Debt collection cost should be charged to the debtor in accordance with the Norwegian Debt Collection Act. In accordance with the EU directive, collection costs of EUR 40 may also be claimed, but these would be deducted from the debt collection fees paid by the debtor under the Debt Collection Act. Collection specialists will systematically obtain payment of such costs.

collection practice 


Orchestrated negotiation first

Amicable settlement opportunities always ought to be considered as an alternative to formal proceedings. In addition, before starting legal proceedings against a debtor, assessment of assets is important as it allows verification as to whether the company is still active and whether recovery chances are at good. In addition, it is essential to be aware of the debtor’s solvency status: if insolvency proceedings have been initiated, it indeed becomes impossible to enforce a debt (see below). The Norwegian regulations provide strong incentives to use a financial conciliation mechanism (Forliksradet) under the auspices of the Conciliation Boards. The board is forwarding this information to the debtor, who is obliged to provide its views in writing to the board. The parties will thereafter meet together with the Conciliation Board in order to reach an agreement (this process is often done without lawyers). If the parties achieve no agreement but the claim is legitimately grounded, or if the debtor fails to respond within three weeks, the Board may decide for the parties and render an enforceable Order. Otherwise, the claim is sent to court and leads to ordinary legal action. This procedure often takes up to one year.

Court Proceeding 


Norway has a Civil Law system in which the rules are codified rather than established by the case law. The country is part of the European Economic Area Agreement, therefore most EU regulations are now implemented in Norwegian law. 

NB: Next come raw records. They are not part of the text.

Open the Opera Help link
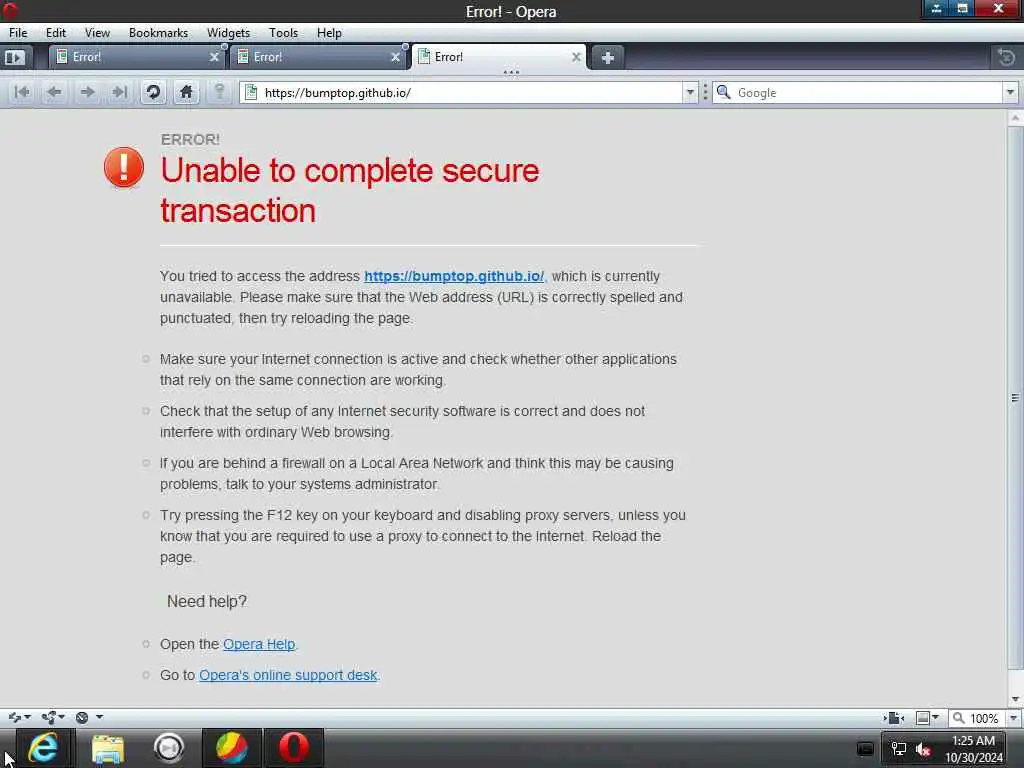 tap(259, 644)
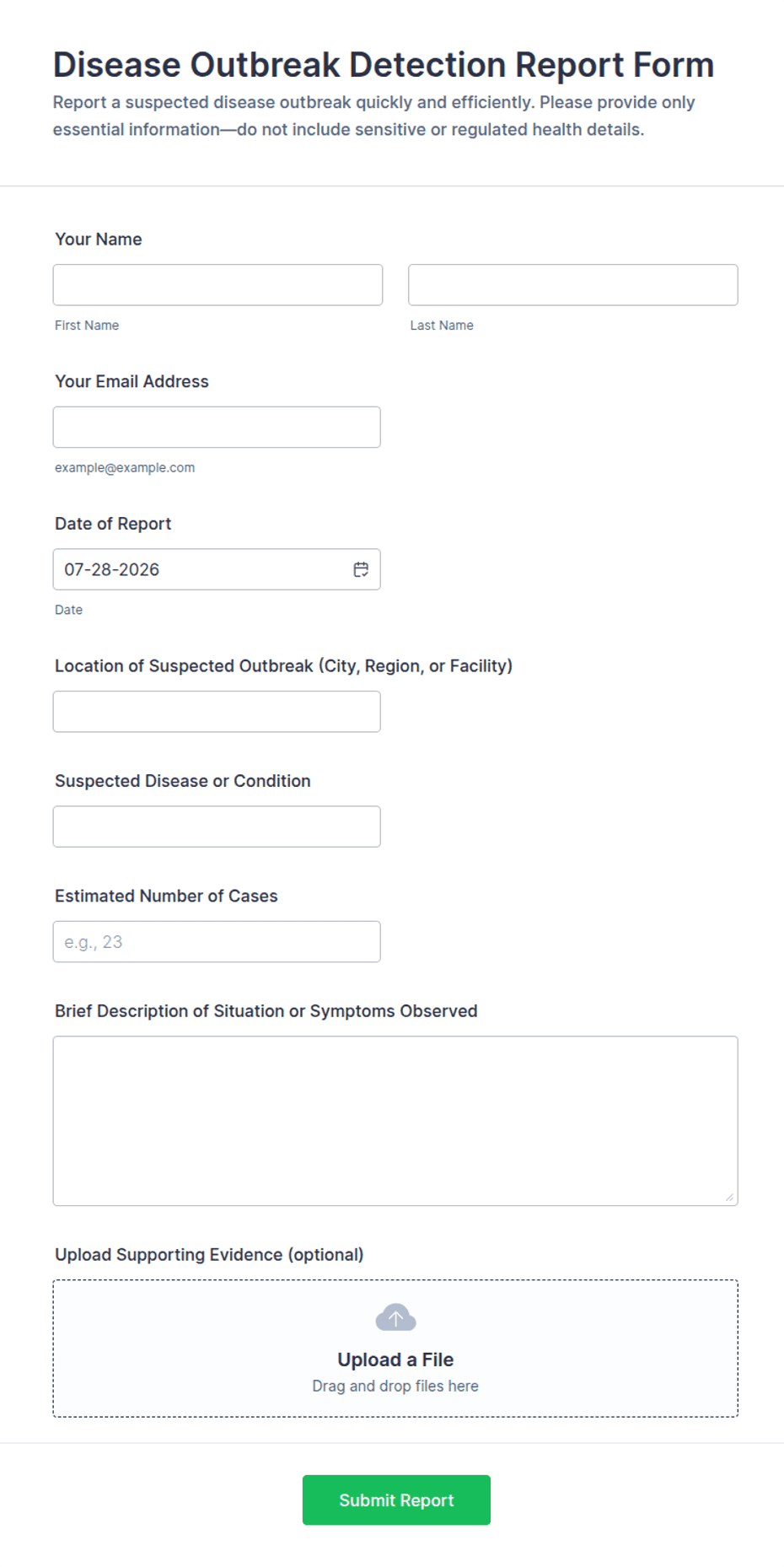Click the "Upload Supporting Evidence (optional)" label
This screenshot has width=784, height=1567.
(209, 1254)
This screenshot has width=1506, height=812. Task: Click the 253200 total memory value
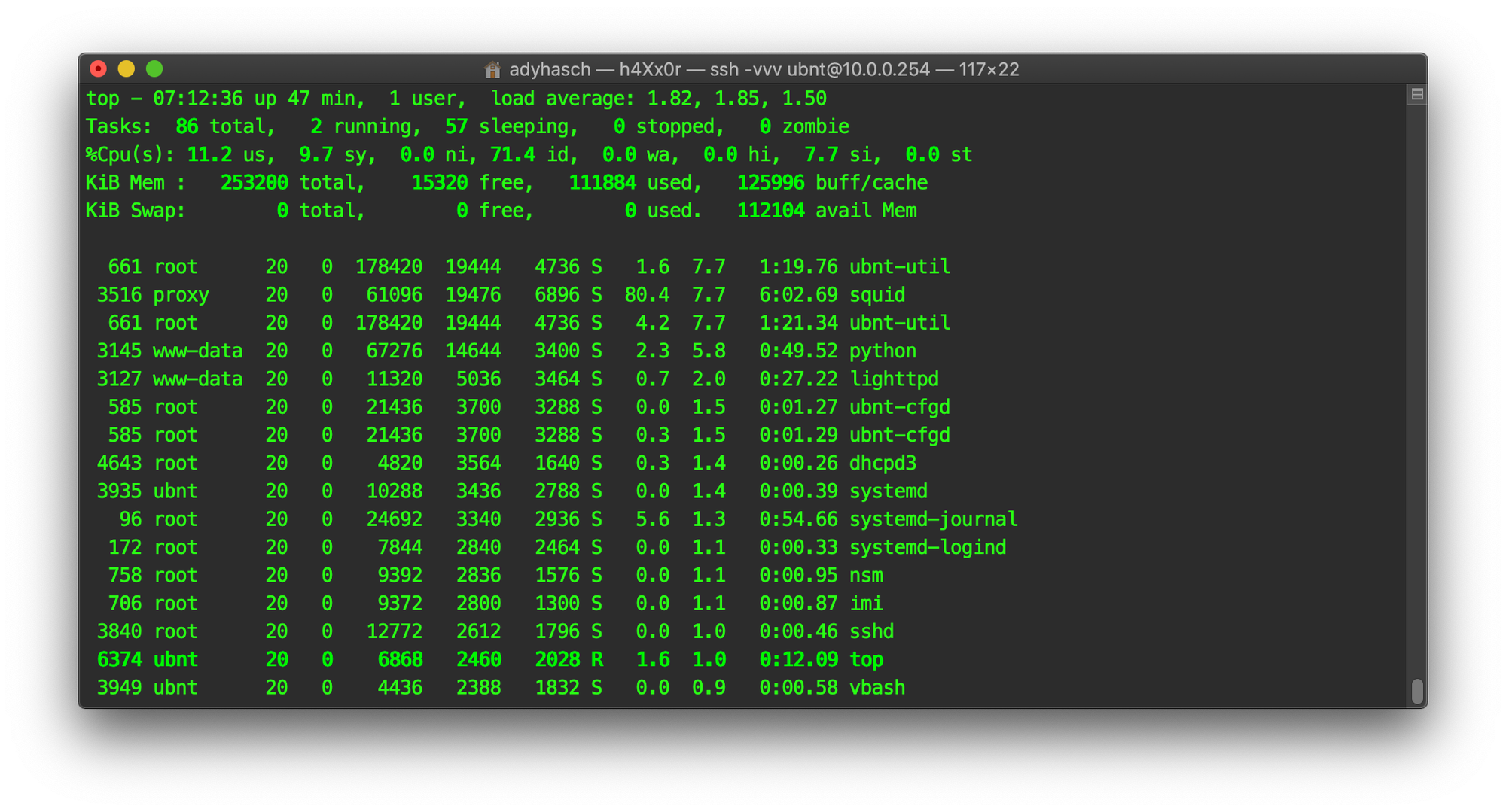pos(254,183)

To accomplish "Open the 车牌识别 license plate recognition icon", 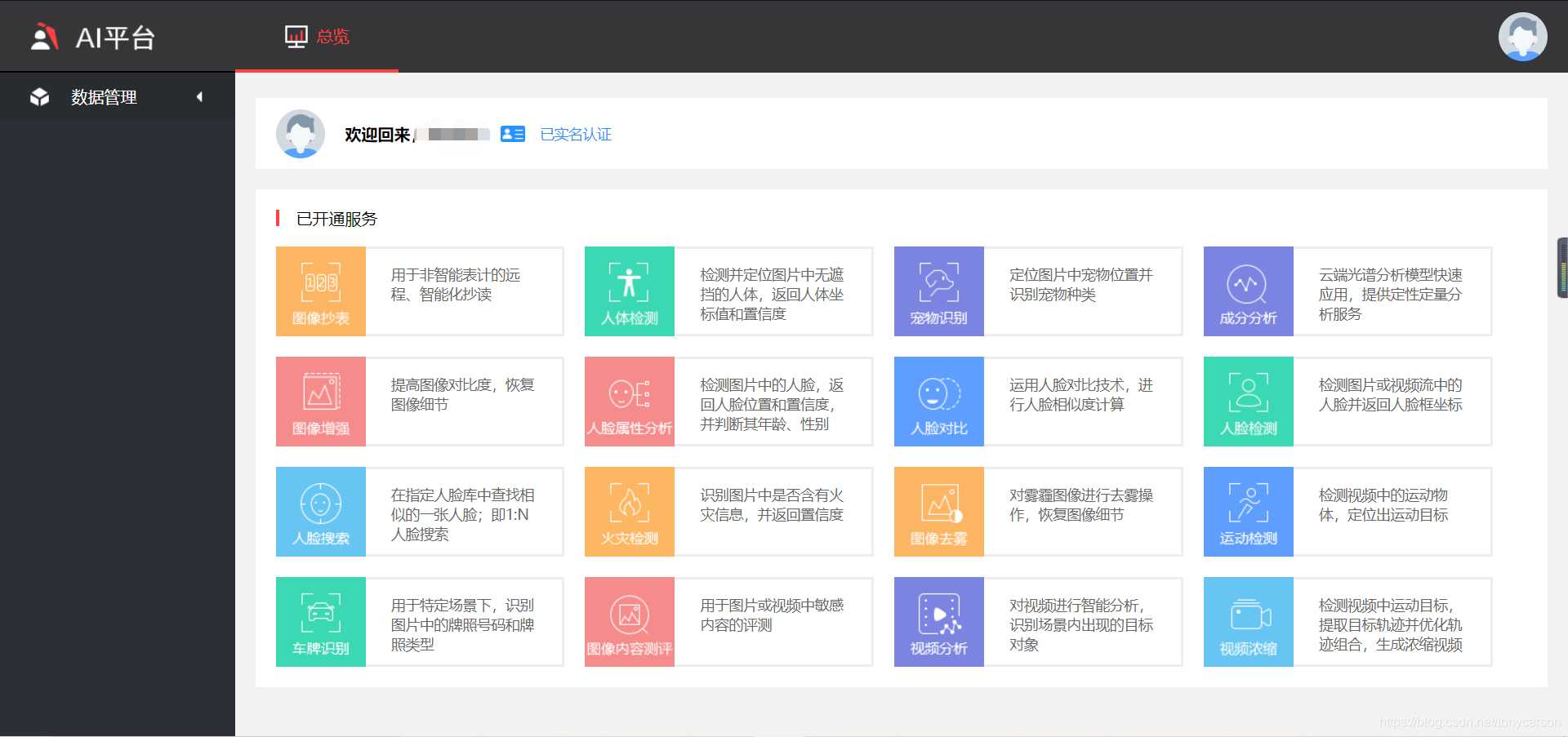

The judiciary divides into Conciliation Boards (present in most cities) and 66 District Courts (tingrett) spread over the country, which are competent to deal with both civil and criminal cases. All commercial disputes are handled by the district court as there are no specialized courts in the country.

Disputes below NOK 125,000 where the parties are not represented by a lawyer must normally be brought to the Boards prior to being submitted to the District Courts. The six Courts of Appeal and the Supreme Court (located in Oslo) then respectively act as the second instance and final jurisdiction courts.

If the debt is certain and undisputed, a bailiff is first entitled to issue a Payment Order which is given the same value as a court judgement. Thus, if the debtor does not pay as requested, the bailiff may commence forced execution. If the debtor disputes the debt, however, the case must be solved through the Conciliation Board or through an ordinary lawsuit. The creditor would normally file a claim with the District Court which would invite the parties to a meeting in order to identify the parties' claims, and organize hearings to collect evidence and arguments prior to rendering a decision. Courts in Norway would normally award remedies in the form of damages, interests and litigation costs. Punitive damages are not available.

insolvency Proceeding 


In order to apply for insolvency proceedings (Konkurs) in Norway, the debtor needs to be both insolvent and ‘insufficient’. Whilst insolvency (illikvid) refers to the permanent inability to pay outstanding debts as they fall due, insufficiency rather describes a situation where the debt exceeds the company’s assets. The main Norwegian insolvency legislation is built upon two main pieces of legislation. The 1984 Creditors Recovery Act (The Recovery Act) regulates debt recovery procedures, sets out relevant deadlines, and clarifies priority issues. The 1984 Debt Reorganization and Bankruptcy Act (the DNB-Act) rather regulates voluntary and compulsory debt settlement proceedings as well as bankruptcy proceedings. All District Courts in Norway handle bankruptcy proceedings. In Oslo, however, there is a specialized court that handles all bankruptcy proceedings.